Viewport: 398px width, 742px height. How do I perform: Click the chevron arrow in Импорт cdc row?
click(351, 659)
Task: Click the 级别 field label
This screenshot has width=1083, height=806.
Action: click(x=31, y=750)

###

**GIVEN PROBLEM**
Copy out each line of the items above that contains the word "width".

**WRITTEN ANSWER**
Viewport: 398px width, 742px height. How do I perform: Click the chevron arrow in Импорт cdc row?
This screenshot has width=1083, height=806.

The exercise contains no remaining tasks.